# taz.de -- Traurig auch für die, die meinen, es so zu wollen: Am Morgen des neuen 9/11
       
       Bridge and Tunnel 
       
       vonOphelia Abeler
       
       Zwei Wochen ist es jetzt her, dass Amerika Donald Trump zum Präsidenten
       gewählt hat, oder nur die Hälfte der Bevölkerung, von der angeblich aber
       die größere Hälfte Hillary Clinton gewählt haben will, die aber alle
       hassen, kurz, zwei Wochen ist es her, dass ein komplett idiotisches
       Wahlrecht es ermöglicht hat, dass ein frauenfeindlicher, rassistischer,
       ungelehrsamer und bösartiger Lügner, ein fleischgewordenes Stück Scheiße,
       das wahrscheinlich wegen Unqualifiziertheit nie einen Praktikumsplatz im
       Weißen Haus bekommen hätte, nun eben dort an die Macht kommt, und ich war
       froh, dass ich nicht mit meiner Kolumne dran war, denn ich hätte vor
       Übelkeit kaum schreiben können.
       
       Warum jetzt plötzlich Leute auf die Idee kommen, man sollte Trump nicht
       mehr beschimpfen, nur weil er jetzt „president elect“ ist, weiß ich nicht –
       das ganze Gerede von „when they go low, we go high“ hat ja auch nichts
       gebracht, vielleicht sogar eher geschadet ab dem Moment, in dem Hillary
       Clinton das Motto übernahm.
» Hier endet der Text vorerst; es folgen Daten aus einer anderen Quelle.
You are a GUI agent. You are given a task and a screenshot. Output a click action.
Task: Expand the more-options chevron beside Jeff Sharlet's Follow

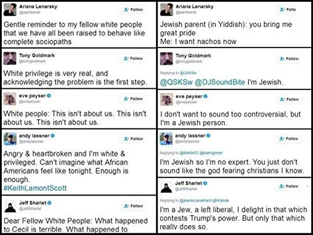pos(307,186)
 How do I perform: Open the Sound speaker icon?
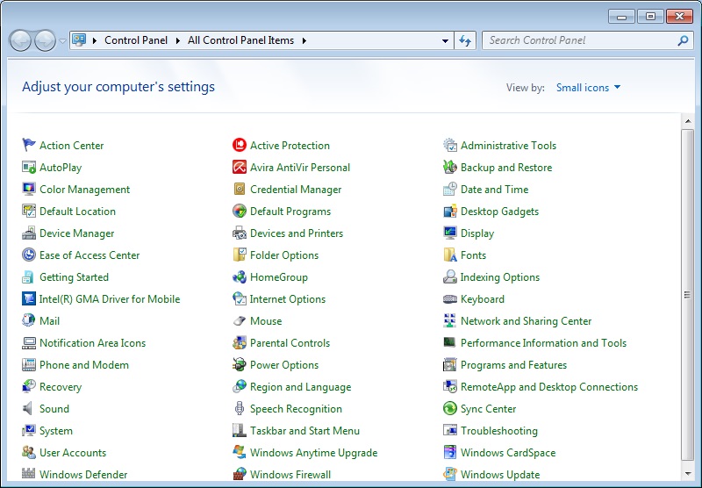click(x=28, y=408)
Michelle Obama konnte das überzeugend ausrufen,
       aber die hat ja bedauerlicherweise nicht kandidiert, obwohl sie sehr
       wahrscheinlich spielend die Wahl gewonnen hätte.
       
       Am Morgen des 9. 11., dem neuen 9/11, geleiteten die Eltern von Park Slope
       mit rotgeränderten Augen ihre Kinder zur Schule, es wurde kaum gesprochen,
       und in den Fluren und Klassenräumen fiel man einander stumm in die Arme.
       
       Eine türkische Mutter weinte verzweifelt – in die Türkei zurückzugehen,
       unter Erdoğan, sei bestimmt keine Option. Aber hierbleiben?
       
       Ich war dann doch etwas beschämt, denn ich hatte mir eine Exitstrategie
       zurechtgelegt und Tickets für die Nachmittagsmaschine vom JFK Airport nach
       Düsseldorf, schon seit ein paar Wochen, schließlich hatte ich es kommen
       sehen und mir ein paar wichtige Termine in Deutschland in diese Woche
       gelegt, die eine zeitweilige Flucht rechtfertigten.
       
       Ja, Sie lesen richtig, ich hatte es kommen sehen, obwohl ich Deutsche bin
       und im Demokraten-New York lebe, aber es reicht schon, die Familie meiner
       Nachbarin aus Louisiana zu kennen und damit einen absolut repräsentativen
       Teil der Amerikaner, den man aber nur zu Gesicht bekommt, wenn man mal
       wirklich in Flyover Country aussteigt. Später tauchte dieser Teil Amerikas
       als „Dumbfuckistan“ in überheblichen Internet-Memes auf, nur die
       demokratischen Küstenstaaten waren darin als „Amerika“ gekennzeichnet – ein
       grundlegendes Missverständnis dieses Landes, leider.
       
       „Can u come over, please?“, simste meine Nachbarin. Ich fand sie am
       Computer, ein Fenster mit einer Flugbuchung nach New Orleans offen. „Wenn
       die glauben, ich höre mir zu Thanksgiving deren Triumphgeheul an, haben sie
       sich geschnitten“, schluchzte sie, während sie ihre Reise zum wichtigsten
       Familienfeiertag des Jahres stornierte. „Meiner Familie in Louisiana ist
       nicht klar, dass sie gerade jemanden gewählt haben, der ihr eigenes
       Enkelkind hasst.“
       
       Ein Riss geht also nicht nur durchs Land, sondern auch durch die Familien.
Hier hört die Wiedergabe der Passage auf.